Living Without Them

Mar 19, 2014Find joy today, Heal from the past

I think Bono’s onto something when he sings, “I can’t live with or without you.” Except that the without you part slays my heart today.

Last summer, my mom’s husband, my stepfather Mark, left this earth because of cancer.

On March 4th, my friend Twilla, a friend to many, left this earth because of cancer.

I hate cancer.

I can live without Mark and Twilla (I have to), but I don’t really want to.

My life following Mark’s death blurred. My life following Twilla’s death has a similar haze. A general pall that causes my mind to slow down, fumble my words, sap my strength.

I have not given myself the space to grieve. And that monster grief lurks very near, ready to pounce. Part of me feels guilty for the need. After all, my mom has more right to grieve her spouse.

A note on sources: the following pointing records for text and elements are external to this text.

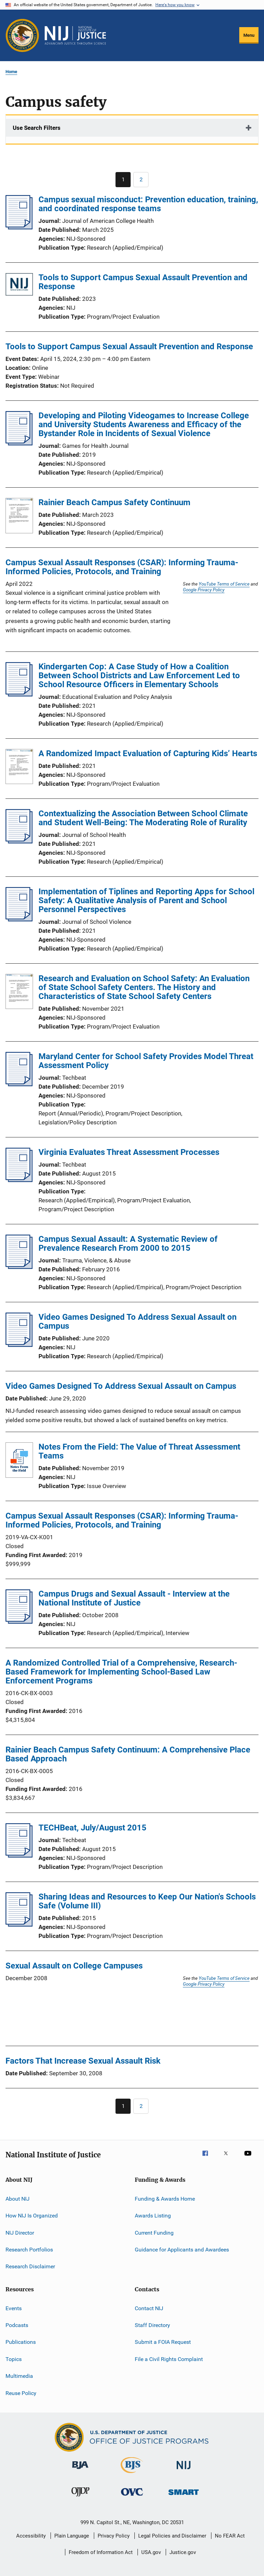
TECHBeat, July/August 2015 (92, 1827)
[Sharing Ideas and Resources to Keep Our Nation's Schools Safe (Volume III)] (19, 1924)
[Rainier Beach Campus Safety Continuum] (19, 517)
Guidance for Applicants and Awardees (182, 2249)
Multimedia (19, 2376)
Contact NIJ (149, 2308)
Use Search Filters (36, 127)
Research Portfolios (29, 2249)
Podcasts (17, 2325)
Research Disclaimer (30, 2266)
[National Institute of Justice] (183, 2470)
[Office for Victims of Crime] (132, 2497)
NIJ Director (20, 2232)
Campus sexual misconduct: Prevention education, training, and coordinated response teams (148, 204)
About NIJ (18, 2198)
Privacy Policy (114, 2536)
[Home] (75, 35)
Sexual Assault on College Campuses (74, 1966)
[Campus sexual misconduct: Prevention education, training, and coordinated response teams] (19, 227)
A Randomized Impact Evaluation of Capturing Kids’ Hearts (147, 753)
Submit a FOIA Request (163, 2342)
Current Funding (154, 2232)
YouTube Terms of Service (224, 584)
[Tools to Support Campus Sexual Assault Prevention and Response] (19, 285)
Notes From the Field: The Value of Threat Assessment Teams (139, 1451)
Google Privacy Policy (203, 590)
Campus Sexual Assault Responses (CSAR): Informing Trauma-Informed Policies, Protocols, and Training (122, 567)
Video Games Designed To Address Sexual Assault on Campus (137, 1321)
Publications (21, 2342)
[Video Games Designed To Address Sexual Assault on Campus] (19, 1344)
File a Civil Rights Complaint (169, 2359)
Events (14, 2308)
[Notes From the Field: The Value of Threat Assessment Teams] (19, 1461)
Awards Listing (153, 2215)
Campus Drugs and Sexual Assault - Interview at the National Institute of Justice (134, 1598)
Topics (14, 2359)
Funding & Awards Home (165, 2198)
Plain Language (71, 2536)
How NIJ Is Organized (32, 2215)
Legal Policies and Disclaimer (172, 2536)
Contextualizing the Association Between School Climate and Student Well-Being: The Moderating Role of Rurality (143, 818)
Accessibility (31, 2536)
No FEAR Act (230, 2536)
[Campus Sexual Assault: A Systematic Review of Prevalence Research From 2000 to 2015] (19, 1266)
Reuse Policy (21, 2393)
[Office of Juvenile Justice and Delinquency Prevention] (80, 2498)
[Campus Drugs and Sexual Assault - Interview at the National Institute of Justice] (19, 1621)
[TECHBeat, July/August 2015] (19, 1855)
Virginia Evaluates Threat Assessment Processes (128, 1152)
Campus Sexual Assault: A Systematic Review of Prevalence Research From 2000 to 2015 (128, 1243)
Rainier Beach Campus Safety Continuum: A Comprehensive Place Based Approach (128, 1754)
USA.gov (151, 2552)
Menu (248, 35)
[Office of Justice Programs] (22, 35)
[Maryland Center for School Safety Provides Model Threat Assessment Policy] (19, 1084)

My friend Johnny has a greater grief in the long letting go of Twilla, his wife.

Who am I to need to grieve?

I know by research and experience that the grief process typically lasts two years. Except that sometimes it doesn’t. I can try to pretend the pain away, stuff it way down, and live my life in spite of it. Only to have the pain resurface in a volatile way years down the road.

Even today, I grieve my father’s death. He died when I was ten years old.

I still think of his parents and grandmother as alive, sometimes forgetting that they no longer live in Kettering, Ohio.

Truth be told, I don’t want to live without those I love. I hate death. I hate the way it strips us bare of the laughter, the stories, the presence of those we love.

So I sit here and type these words in my bathrobe, which is hard enough to admit. I’m just not myself these days. I am changed by grief, haunted by it, really.

I am doing my best to bootstrap, all the while hearing the voice of Jesus beckoning me to mourning, to grief, to remembering. That takes time and space and tears and a string of days empty of obligation.

And yet life has its obligations, right? It demands to be lived. I have to believe that God gives us all grace to stumble and flail in the aftermath of losing a loved one or two. And maybe part of the journey is learning to see afresh just how fragile we all are, and that part of grieving is giving ourselves permission to be broken and hurting.

Yes, there is always one foot in front of the other. But sometimes we bow to the earth, grabbing at the dirt, wishing our friend or family member still walked it. Knowing they are beneath the dirt, wordless. Maybe instead of step by step, it’s better to say tear by tear.

Today seems a good enough day as any to let those tears come.